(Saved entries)
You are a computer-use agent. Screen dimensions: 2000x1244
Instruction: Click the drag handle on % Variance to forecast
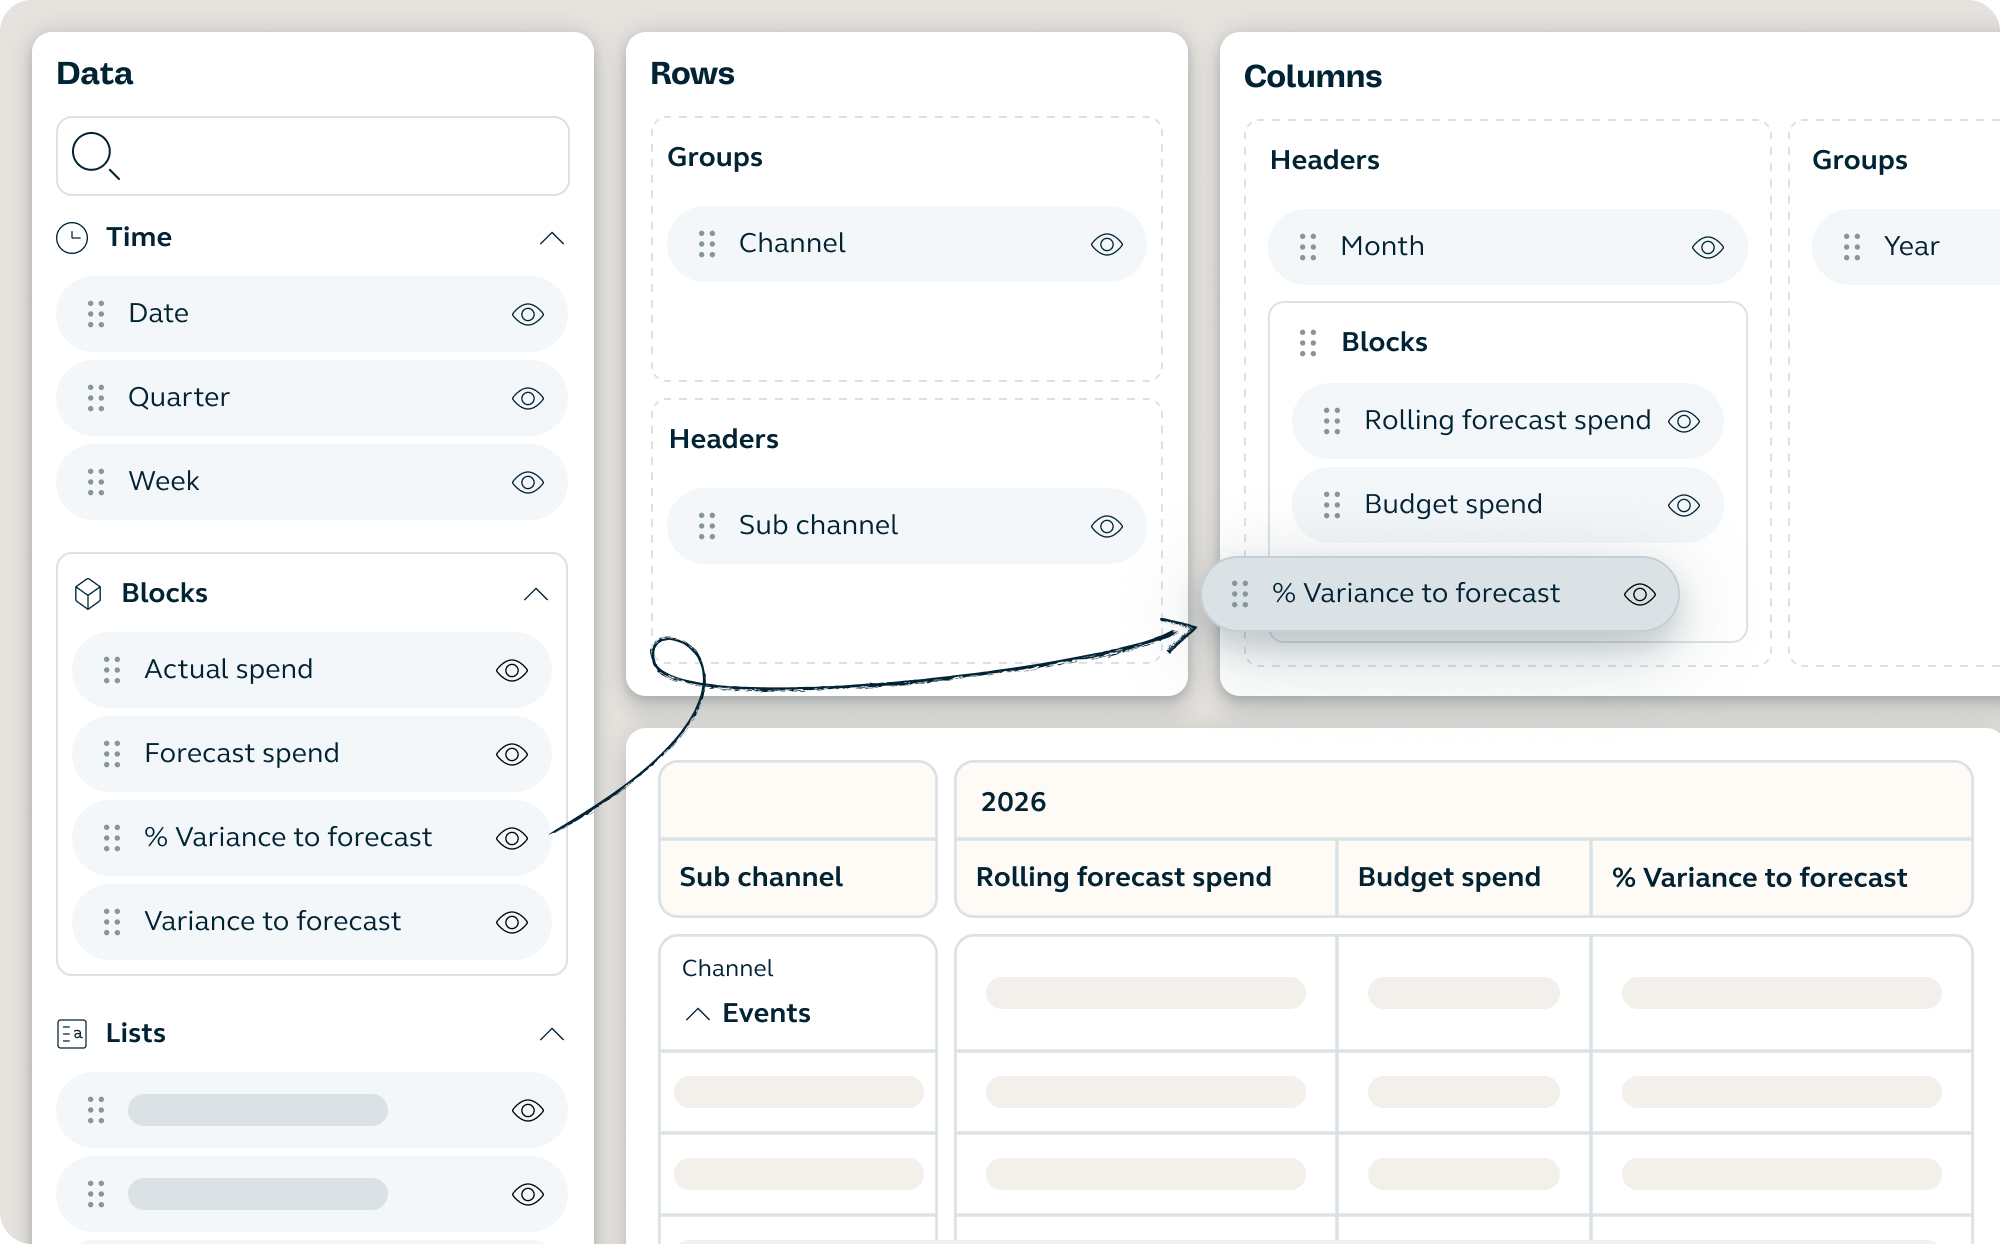pos(1240,593)
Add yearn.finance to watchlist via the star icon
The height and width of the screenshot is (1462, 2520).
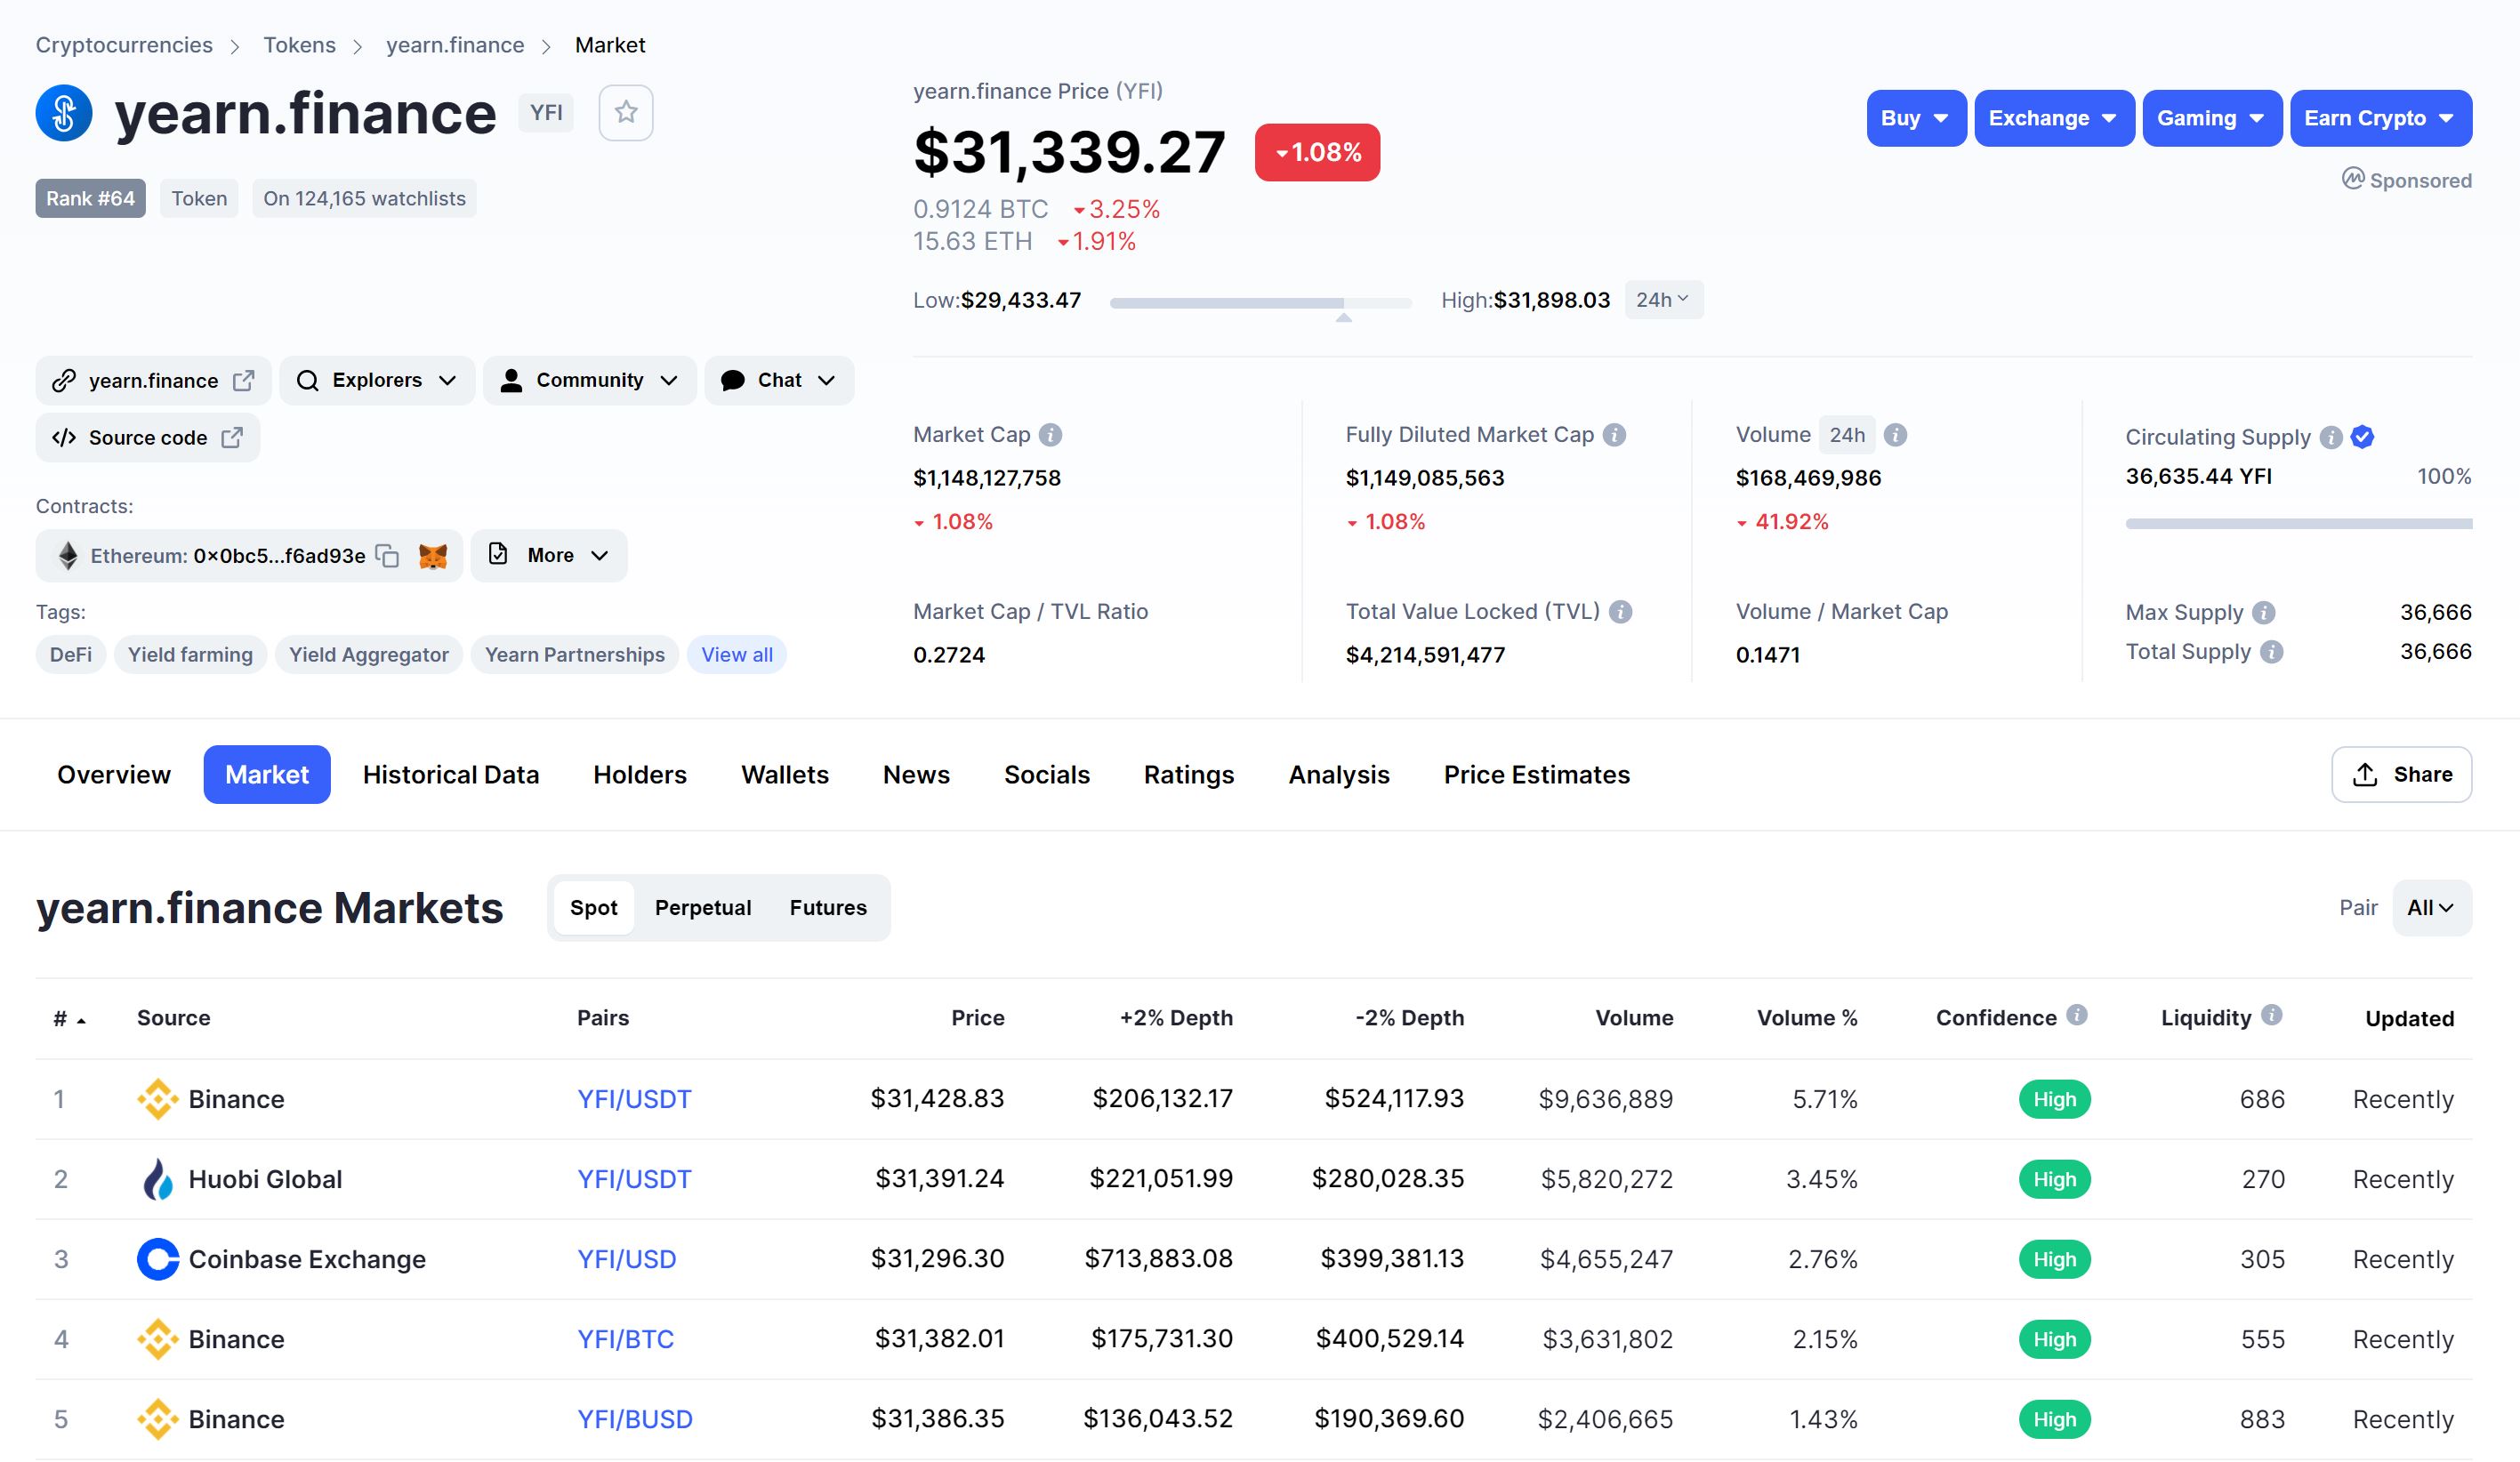point(625,112)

• TASK BRIEF: Pictures are not part of the answer. Restate word for word the lines from the one with "The height and" through the last line of the records.

• COMPLETED TASK:
The height and width of the screenshot is (1462, 2520).
point(625,112)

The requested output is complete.